● WORK INSTRUCTIONS
Find and return every line of the data that contains the word "link".

Stored records
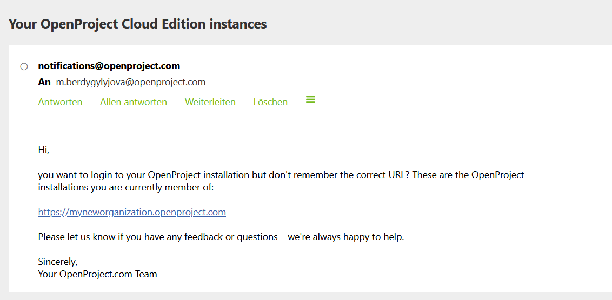This screenshot has height=300, width=612.
Task: Click the "Sincerely," closing line
Action: (x=58, y=262)
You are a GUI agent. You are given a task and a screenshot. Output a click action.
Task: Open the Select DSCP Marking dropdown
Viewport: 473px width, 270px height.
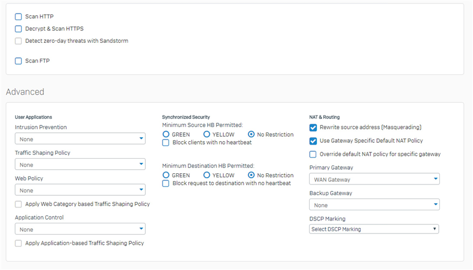click(x=374, y=229)
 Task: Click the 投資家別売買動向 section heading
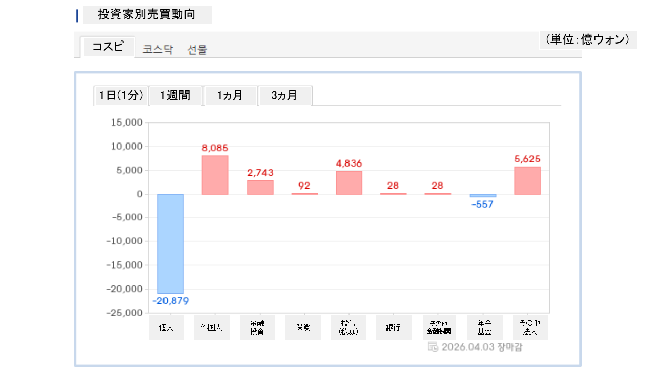pos(147,15)
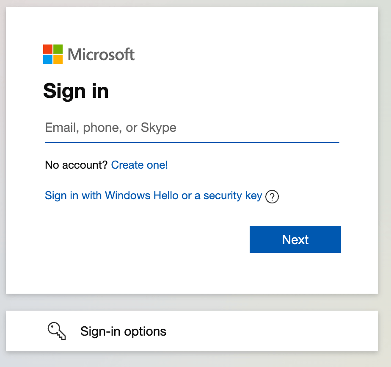Click blank white area left of Next button
Image resolution: width=391 pixels, height=367 pixels.
pos(147,239)
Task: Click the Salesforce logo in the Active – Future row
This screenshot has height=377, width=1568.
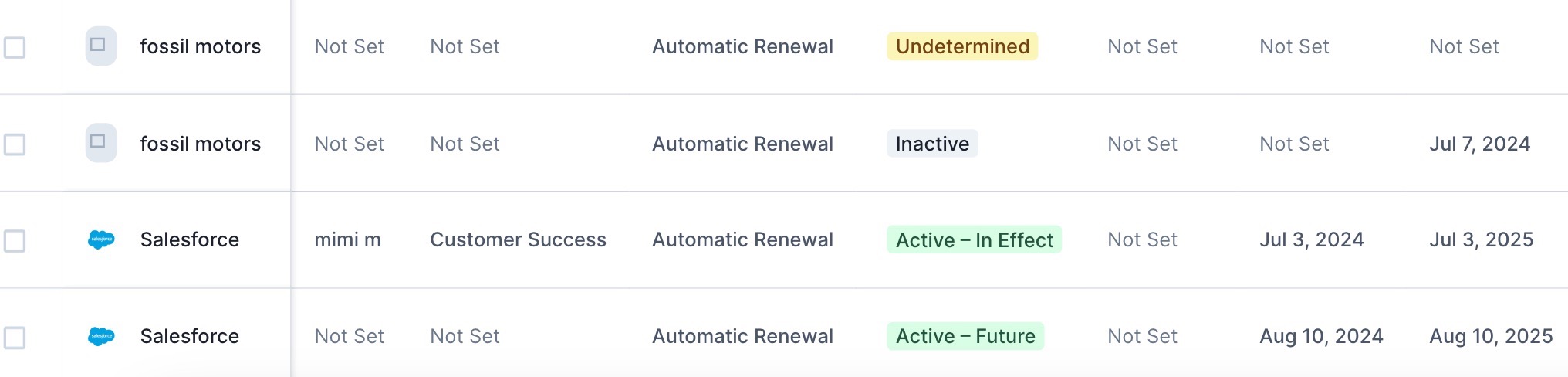Action: [101, 336]
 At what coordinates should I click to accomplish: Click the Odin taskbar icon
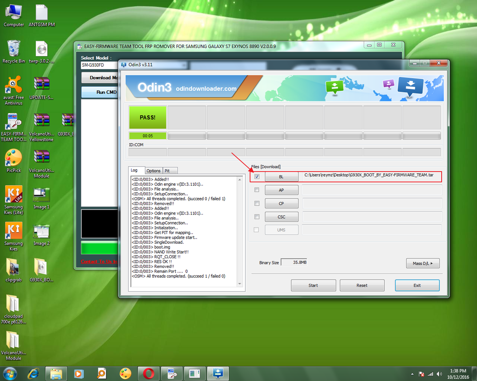218,373
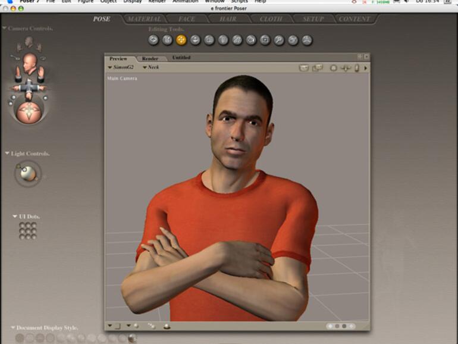458x344 pixels.
Task: Open the SimonG2 figure dropdown
Action: tap(122, 68)
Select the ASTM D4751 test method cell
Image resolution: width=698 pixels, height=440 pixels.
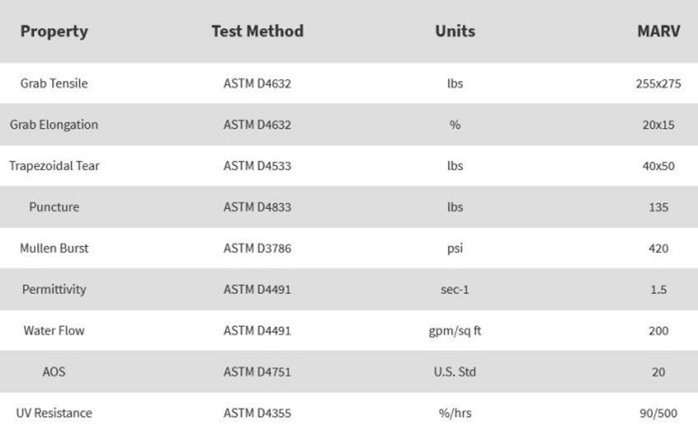(x=257, y=372)
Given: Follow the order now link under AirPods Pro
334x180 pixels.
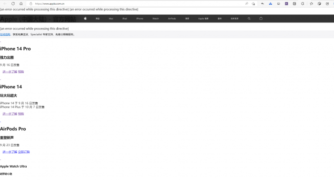Looking at the screenshot, I should point(24,152).

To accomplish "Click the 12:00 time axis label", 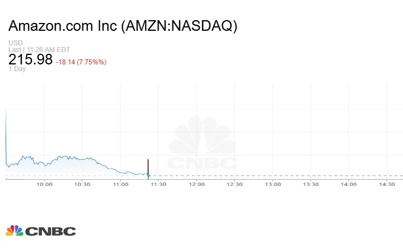I will pos(196,184).
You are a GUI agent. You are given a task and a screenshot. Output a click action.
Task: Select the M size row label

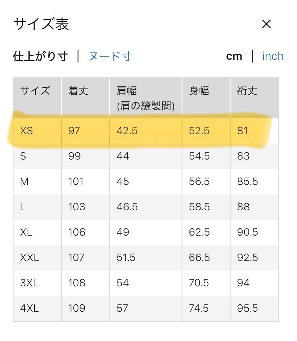click(24, 182)
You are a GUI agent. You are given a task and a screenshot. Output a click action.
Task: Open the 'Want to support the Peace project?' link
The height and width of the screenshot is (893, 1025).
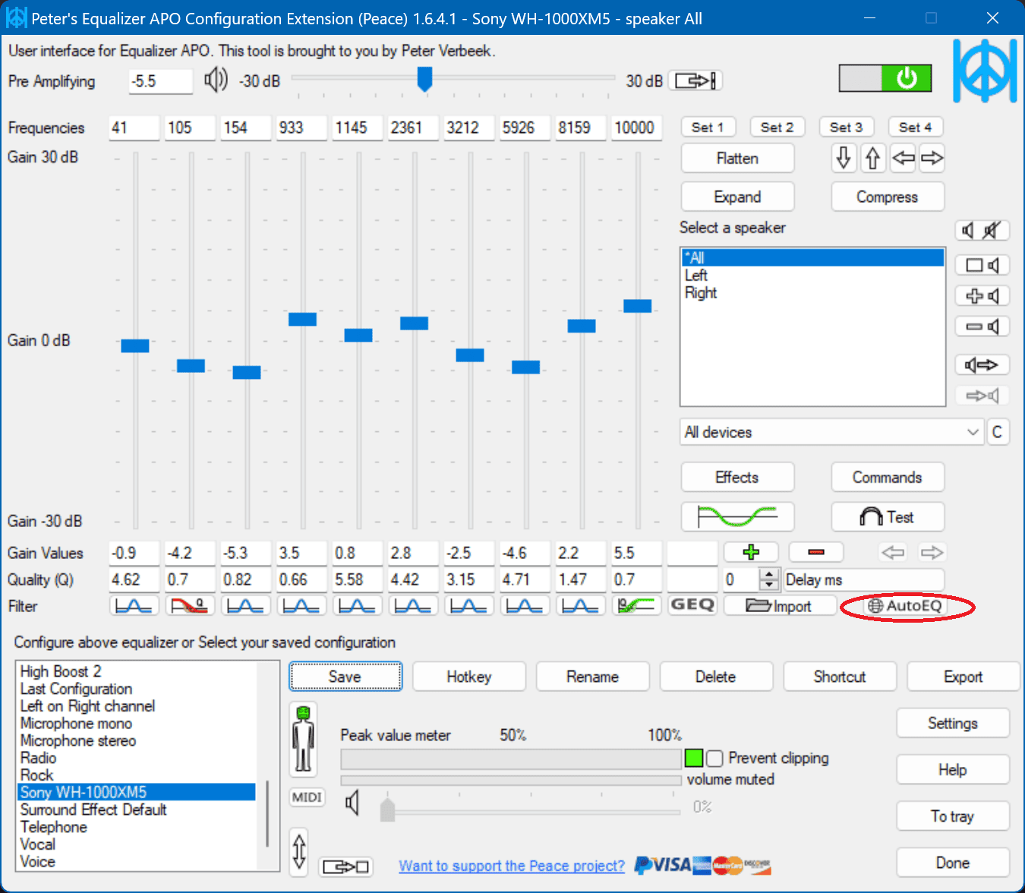(x=510, y=866)
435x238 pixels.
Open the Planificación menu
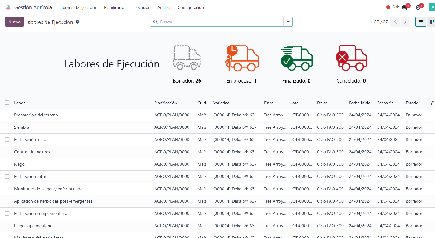(115, 7)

● SOLVED EXERCISE
Given: Follow the order now link under AirPods Pro
Task: Open the 'Want to support the Peace project?' link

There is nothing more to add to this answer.